## YOUR TASK
Line by line, retype the whole listing exactly.

## RECORDS TO PROCESS
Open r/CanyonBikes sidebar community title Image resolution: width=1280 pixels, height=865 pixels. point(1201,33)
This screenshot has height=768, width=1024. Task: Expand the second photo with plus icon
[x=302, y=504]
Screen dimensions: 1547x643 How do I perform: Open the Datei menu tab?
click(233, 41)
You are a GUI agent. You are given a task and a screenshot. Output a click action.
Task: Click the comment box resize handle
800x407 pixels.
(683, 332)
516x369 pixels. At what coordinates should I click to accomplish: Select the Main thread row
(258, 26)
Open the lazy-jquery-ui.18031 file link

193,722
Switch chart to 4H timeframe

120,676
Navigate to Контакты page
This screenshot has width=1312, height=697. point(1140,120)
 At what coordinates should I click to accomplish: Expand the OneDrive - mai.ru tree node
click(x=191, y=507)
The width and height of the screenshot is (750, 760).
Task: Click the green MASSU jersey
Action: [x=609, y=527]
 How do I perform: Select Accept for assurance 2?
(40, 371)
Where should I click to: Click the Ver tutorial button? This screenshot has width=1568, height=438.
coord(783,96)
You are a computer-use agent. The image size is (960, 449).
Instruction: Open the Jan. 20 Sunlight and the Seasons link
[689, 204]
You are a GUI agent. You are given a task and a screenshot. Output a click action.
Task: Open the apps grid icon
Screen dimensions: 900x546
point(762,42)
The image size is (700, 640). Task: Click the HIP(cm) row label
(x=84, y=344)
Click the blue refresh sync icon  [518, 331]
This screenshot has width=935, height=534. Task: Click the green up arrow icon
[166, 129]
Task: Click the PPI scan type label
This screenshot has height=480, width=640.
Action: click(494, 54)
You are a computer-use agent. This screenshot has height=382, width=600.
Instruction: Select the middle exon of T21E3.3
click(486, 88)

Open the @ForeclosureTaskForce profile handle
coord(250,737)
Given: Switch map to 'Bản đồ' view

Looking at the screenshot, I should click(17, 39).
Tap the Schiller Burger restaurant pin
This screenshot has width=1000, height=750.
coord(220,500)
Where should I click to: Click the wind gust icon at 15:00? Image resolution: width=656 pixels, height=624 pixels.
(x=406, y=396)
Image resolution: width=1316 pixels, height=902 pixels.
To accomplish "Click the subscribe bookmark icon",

## EXERCISE RESPONSE
Open r/CanyonBikes sidebar community title Image resolution: width=1280 pixels, height=865 pixels. point(1201,33)
This screenshot has height=768, width=1024. Task: Expand the second photo with plus icon
[x=302, y=504]
Screen dimensions: 1547x643 How do I perform: Open the Datei menu tab?
click(233, 41)
You are a GUI agent. You are given a task and a screenshot. Output a click action.
Task: Click the comment box resize handle
800x407 pixels.
(683, 332)
516x369 pixels. At what coordinates should I click to accomplish: Select the Main thread row
(258, 26)
Open the lazy-jquery-ui.18031 file link

193,722
Switch chart to 4H timeframe

120,676
Navigate to Контакты page
This screenshot has width=1312, height=697. point(1140,120)
 At what coordinates should I click to accomplish: Expand the OneDrive - mai.ru tree node
click(x=191, y=507)
The width and height of the screenshot is (750, 760).
Task: Click the green MASSU jersey
Action: [x=609, y=527]
 How do I perform: Select Accept for assurance 2?
(40, 371)
Where should I click to: Click the Ver tutorial button? This screenshot has width=1568, height=438.
coord(783,96)
You are a computer-use agent. The image size is (960, 449).
Instruction: Open the Jan. 20 Sunlight and the Seasons link
[689, 204]
You are a GUI agent. You are given a task and a screenshot. Output a click action.
Task: Open the apps grid icon
Screen dimensions: 900x546
point(762,42)
The image size is (700, 640). Task: Click the HIP(cm) row label
(x=84, y=344)
Click the blue refresh sync icon  [518, 331]
This screenshot has width=935, height=534. Task: Click the green up arrow icon
[166, 129]
Task: Click the PPI scan type label
This screenshot has height=480, width=640.
Action: click(494, 54)
You are a computer-use agent. This screenshot has height=382, width=600.
Instruction: Select the middle exon of T21E3.3
click(486, 88)

Open the @ForeclosureTaskForce profile handle
coord(250,737)
Given: Switch map to 'Bản đồ' view

Looking at the screenshot, I should click(17, 39).
Tap the Schiller Burger restaurant pin
This screenshot has width=1000, height=750.
coord(220,500)
Where should I click to: Click the wind gust icon at 15:00? Image resolution: width=656 pixels, height=624 pixels.
(x=406, y=396)
Image resolution: width=1316 pixels, height=902 pixels.
To accomplish "Click the subscribe bookmark icon",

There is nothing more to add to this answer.